Disney and Dali, together at last! Via Movie City News comes this story in Animation World Magazine of Destino, a short dreamed up in the 40s but only just completed with a big push from Roy Disney. Producer Baker Bloodworth:
Destino was ultimately recut from eight to five minutes because some of it was incomprehensible. Dali had always said, 'If you understand this, then I've failed.' There's some truth to this but we also wanted it to be watchable. Roy was very conscious of holding an audience. We pulled together the love story and compressed. And yet there is a long baseball sequence that no one could make sense of that we only touched on.
Yep, sounds like Disney doing Dali. Even so, kudos for reviving the project at all. Google turns up another piece on the film in the Boston Globe by Christopher Jones with a lot more background. Theft and intrigue, it seems, were involved in the demise of the project in the first place.
A very different sort of story via MCN: In Charlie's Angels: Full Throttle, when Demi Moore licks Cameron Diaz's, is this still about empowering women?
"I didn't want to give it a film look, I just wanted to take away the video look. To give it more of a sexy or sensual look, which film has in its very nature and video doesn't. So there is a similarity between what I was trying to do and what film does. It's not necessarily to make it look like film, but to make it look as sensual as film." That's cinematographer Andrew Dunn talking about shooting Robert Altman's The Company on HD video at DV.com. It's an extensive, fairly tech-heavy but more-interesting-than-you-might-think piece, laced with quotes from Altman as well.
Paul Matwychuk talks to Bret Wood in Salon about Hell's Highway, his doc on those hideous driver's ed films from the 60s and 70s: "They're shocking in a way you wouldn't expect. A lot of people think it's just going to be massive amounts of blood. What's more shocking is that people are wearing recognizable clothes and they look like your parents' friends from when you were a kid... You can't relegate it to the world of make-believe."
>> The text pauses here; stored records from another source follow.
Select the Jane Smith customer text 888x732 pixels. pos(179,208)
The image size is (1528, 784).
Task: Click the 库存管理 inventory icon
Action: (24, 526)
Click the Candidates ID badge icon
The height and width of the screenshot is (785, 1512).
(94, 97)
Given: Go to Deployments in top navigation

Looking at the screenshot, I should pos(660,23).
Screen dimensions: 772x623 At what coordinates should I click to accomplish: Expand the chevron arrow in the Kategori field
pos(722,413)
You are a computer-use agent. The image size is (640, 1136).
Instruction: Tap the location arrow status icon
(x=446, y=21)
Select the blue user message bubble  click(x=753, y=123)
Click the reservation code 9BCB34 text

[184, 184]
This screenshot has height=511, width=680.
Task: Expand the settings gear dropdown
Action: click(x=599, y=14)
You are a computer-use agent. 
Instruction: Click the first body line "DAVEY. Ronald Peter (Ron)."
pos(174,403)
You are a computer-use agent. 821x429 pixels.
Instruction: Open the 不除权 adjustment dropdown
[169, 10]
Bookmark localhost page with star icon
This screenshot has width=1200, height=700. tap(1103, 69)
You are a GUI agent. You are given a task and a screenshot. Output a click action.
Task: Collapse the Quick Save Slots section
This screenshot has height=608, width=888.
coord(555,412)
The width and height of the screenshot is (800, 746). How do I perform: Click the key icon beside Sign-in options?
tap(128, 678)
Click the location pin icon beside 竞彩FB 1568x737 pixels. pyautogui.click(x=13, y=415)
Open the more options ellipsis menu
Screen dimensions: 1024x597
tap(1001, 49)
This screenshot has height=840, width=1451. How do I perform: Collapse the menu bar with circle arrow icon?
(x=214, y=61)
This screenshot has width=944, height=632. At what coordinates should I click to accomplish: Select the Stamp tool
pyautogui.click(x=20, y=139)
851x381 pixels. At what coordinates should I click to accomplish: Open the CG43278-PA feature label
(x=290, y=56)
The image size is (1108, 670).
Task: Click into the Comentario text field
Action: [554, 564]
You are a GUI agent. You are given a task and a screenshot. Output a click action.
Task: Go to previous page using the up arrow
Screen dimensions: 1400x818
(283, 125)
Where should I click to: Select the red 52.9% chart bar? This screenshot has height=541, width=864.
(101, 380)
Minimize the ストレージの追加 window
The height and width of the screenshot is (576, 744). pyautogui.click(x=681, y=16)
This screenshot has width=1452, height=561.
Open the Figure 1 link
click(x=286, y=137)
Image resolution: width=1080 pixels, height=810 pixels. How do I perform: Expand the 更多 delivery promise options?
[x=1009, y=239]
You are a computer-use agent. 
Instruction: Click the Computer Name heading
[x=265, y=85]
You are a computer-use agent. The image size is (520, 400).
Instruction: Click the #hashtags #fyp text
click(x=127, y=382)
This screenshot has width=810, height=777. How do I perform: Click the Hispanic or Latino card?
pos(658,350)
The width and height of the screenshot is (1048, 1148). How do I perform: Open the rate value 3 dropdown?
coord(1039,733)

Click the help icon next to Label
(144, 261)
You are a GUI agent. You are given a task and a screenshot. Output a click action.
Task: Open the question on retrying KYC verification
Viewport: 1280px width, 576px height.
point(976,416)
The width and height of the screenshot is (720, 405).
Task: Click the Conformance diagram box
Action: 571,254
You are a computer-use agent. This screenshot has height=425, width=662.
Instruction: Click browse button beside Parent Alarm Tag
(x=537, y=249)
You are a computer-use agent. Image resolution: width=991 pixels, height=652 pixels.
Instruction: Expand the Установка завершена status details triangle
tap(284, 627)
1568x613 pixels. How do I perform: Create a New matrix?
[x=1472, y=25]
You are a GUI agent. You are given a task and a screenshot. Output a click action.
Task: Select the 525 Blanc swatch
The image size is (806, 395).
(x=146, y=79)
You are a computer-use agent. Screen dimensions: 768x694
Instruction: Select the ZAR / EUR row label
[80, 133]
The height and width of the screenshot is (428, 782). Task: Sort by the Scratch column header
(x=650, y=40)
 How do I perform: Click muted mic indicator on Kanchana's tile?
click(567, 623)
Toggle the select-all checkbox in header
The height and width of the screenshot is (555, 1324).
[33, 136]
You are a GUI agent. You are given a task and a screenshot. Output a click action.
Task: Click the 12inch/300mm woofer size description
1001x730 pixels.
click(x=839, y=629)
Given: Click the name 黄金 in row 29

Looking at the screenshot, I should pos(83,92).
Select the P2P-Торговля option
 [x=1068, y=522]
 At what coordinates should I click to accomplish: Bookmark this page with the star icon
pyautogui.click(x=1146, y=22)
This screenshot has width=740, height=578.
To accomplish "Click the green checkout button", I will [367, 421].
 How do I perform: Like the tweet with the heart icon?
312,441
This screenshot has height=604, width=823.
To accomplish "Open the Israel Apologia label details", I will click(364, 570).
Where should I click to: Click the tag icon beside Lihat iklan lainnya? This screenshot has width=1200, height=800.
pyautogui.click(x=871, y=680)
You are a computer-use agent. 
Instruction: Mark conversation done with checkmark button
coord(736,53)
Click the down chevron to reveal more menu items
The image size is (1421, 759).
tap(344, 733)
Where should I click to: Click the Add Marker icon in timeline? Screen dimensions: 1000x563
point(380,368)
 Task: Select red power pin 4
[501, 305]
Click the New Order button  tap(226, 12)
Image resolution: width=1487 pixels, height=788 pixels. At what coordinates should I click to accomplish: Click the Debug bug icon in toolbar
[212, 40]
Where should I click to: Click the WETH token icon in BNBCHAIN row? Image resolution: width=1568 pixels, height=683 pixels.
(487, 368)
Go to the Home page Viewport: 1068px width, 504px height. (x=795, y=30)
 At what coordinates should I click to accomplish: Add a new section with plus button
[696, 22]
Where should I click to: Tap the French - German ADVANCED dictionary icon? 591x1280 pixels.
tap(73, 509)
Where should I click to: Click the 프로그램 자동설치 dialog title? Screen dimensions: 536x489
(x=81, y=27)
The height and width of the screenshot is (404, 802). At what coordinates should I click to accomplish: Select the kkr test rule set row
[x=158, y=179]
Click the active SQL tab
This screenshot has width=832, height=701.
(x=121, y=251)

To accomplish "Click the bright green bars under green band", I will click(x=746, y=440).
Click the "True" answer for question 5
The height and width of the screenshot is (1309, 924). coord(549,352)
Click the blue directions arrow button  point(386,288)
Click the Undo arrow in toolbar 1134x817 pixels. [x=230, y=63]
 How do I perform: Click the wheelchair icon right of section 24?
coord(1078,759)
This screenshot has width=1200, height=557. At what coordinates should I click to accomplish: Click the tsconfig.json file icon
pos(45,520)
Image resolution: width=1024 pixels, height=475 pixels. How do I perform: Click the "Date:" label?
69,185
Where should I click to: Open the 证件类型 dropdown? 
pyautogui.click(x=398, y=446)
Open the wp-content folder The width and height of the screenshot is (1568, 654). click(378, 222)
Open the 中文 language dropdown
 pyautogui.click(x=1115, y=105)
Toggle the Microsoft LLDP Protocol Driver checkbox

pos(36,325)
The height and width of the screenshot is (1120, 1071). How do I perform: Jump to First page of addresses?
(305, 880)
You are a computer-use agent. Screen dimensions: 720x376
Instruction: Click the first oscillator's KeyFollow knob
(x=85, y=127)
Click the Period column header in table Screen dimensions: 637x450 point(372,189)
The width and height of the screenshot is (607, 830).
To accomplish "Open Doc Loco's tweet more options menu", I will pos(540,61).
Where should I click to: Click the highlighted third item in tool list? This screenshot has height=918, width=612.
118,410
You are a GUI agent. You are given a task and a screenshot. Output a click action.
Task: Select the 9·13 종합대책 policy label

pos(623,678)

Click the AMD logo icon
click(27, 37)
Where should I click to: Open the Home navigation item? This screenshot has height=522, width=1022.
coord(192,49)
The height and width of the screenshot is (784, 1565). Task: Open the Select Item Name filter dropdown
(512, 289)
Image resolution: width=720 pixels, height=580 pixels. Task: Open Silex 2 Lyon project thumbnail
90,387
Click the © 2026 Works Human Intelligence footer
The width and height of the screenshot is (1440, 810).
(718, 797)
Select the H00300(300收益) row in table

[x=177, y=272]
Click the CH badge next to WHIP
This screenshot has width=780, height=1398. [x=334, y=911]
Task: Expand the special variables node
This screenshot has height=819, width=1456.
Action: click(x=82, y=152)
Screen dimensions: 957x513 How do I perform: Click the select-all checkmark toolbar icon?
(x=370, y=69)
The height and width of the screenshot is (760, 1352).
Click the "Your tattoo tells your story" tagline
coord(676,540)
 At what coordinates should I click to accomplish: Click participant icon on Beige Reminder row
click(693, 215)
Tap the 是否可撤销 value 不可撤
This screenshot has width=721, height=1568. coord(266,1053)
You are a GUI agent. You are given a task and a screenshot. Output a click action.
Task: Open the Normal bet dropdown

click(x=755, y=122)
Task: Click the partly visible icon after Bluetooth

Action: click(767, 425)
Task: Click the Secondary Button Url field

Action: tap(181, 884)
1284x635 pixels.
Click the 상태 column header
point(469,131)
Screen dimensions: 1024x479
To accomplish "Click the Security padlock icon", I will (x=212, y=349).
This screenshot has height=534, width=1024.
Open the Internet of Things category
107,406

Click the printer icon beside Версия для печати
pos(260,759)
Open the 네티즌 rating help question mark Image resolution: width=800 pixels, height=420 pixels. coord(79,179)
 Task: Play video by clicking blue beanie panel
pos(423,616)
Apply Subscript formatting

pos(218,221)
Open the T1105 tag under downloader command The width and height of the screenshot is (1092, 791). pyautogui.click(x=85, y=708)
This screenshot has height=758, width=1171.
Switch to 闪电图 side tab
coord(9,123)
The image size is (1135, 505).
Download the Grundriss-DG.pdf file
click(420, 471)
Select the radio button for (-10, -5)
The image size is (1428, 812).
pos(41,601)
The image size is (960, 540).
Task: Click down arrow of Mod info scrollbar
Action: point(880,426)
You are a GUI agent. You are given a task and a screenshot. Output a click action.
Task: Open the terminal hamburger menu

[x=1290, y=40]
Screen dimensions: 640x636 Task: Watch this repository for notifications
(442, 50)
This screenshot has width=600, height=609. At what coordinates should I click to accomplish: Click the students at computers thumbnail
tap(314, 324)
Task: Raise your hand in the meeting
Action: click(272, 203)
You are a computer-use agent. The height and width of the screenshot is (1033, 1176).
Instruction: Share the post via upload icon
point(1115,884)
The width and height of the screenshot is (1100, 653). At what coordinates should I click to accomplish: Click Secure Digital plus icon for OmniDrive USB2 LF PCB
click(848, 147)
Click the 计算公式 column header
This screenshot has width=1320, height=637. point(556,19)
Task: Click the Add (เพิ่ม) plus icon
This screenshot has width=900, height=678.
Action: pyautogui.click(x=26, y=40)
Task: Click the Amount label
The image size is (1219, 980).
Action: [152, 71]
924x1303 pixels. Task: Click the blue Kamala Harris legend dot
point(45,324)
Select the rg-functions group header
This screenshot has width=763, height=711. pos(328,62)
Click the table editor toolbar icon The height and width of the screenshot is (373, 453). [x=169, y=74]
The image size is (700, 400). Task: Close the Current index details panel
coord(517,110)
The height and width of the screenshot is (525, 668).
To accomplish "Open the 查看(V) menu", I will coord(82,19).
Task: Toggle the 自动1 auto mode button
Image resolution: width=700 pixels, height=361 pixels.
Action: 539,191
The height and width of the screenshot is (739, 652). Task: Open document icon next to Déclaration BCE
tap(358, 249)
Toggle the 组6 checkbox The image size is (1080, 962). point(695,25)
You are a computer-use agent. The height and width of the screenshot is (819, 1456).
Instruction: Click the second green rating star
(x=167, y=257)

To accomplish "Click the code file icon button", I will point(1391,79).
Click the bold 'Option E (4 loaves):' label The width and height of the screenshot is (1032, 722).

"His arrival on Hulk went largely unnoticed. The entertainment press obsessively chronicles the hiring and firing of actors, directors or screenwriters on movies, but composers usually get short shrift." Yes, even Danny Elfman gets overlooked when it comes to red carpet time. Patrick Goldstein makes up for it a bit, though. Also in the Los Angeles Times: Here come four big-budget movies set in the 19th century.